Si teme un aumento della disoccupazione

Lo studio ricorda che nel 2009, l’anno orribile dell’economia italiana, il Pil nazionale è sceso del 5,5%, mentre il tasso di disoccupazione nel giro di 2 anni è salito dal 6 al 12%. Con un Pil che nelle più rosee previsioni quest’anno dovrebbe diminuire di circa il 10%, quasi il doppio della contrazione registrata nel 2009, il pericolo che il numero dei disoccupati aumenti esponenzialmente è molto elevato, riporta Agi. La chiusura di molte piccole attività presenta ricadute sociali altrettanto negative. Quando un piccolo negozio o una bottega artigiana chiudono definitivamente “si perdono conoscenze e saper fare difficilmente recuperabili e la qualità della vita di quel quartiere peggiora”, aggiunge la Cgia.

Un paradosso: c’è difficoltà a reperire personale

Secondo la Cgia “bisogna fare una vera e propria rivoluzione per ridare dignità, valore sociale e un giusto riconoscimento economico a tutte quelle professioni dove il saper fare con le proprie mani costituisce una virtù aggiuntiva che rischiamo colpevolmente di perdere”.

A questo proposito, la Cgia cita un paradosso: mentre tante micro attività chiudono molti settori denunciano la difficoltà a reperire personale qualificato.

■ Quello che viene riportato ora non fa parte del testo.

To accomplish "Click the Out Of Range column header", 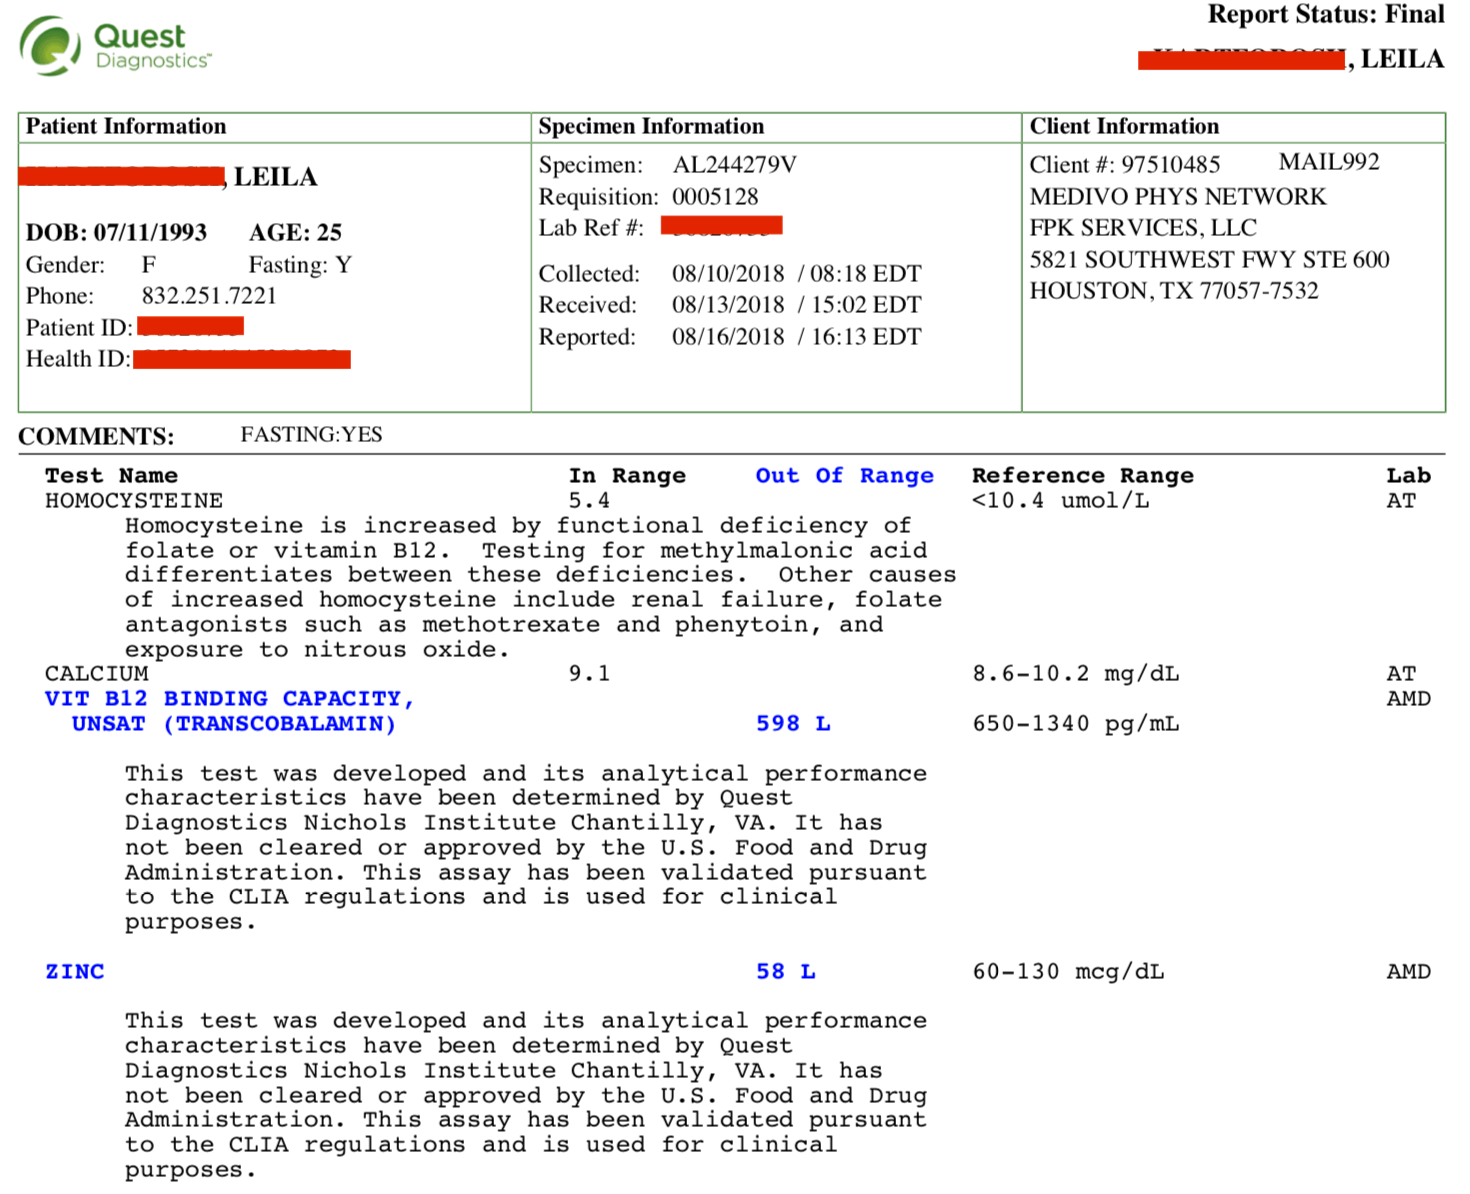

“Ci sono realtà – sostiene l’associazione – dove fino allo scorso mese di febbraio si faceva fatica ad assumere autisti di mezzi pesanti, conduttori di macchine a controllo numerico, tornitori, fresatori, verniciatori e battilamiera. Senza contare che nel mondo dell’edilizia è sempre più difficile reperire carpentieri, posatori e lattonieri”.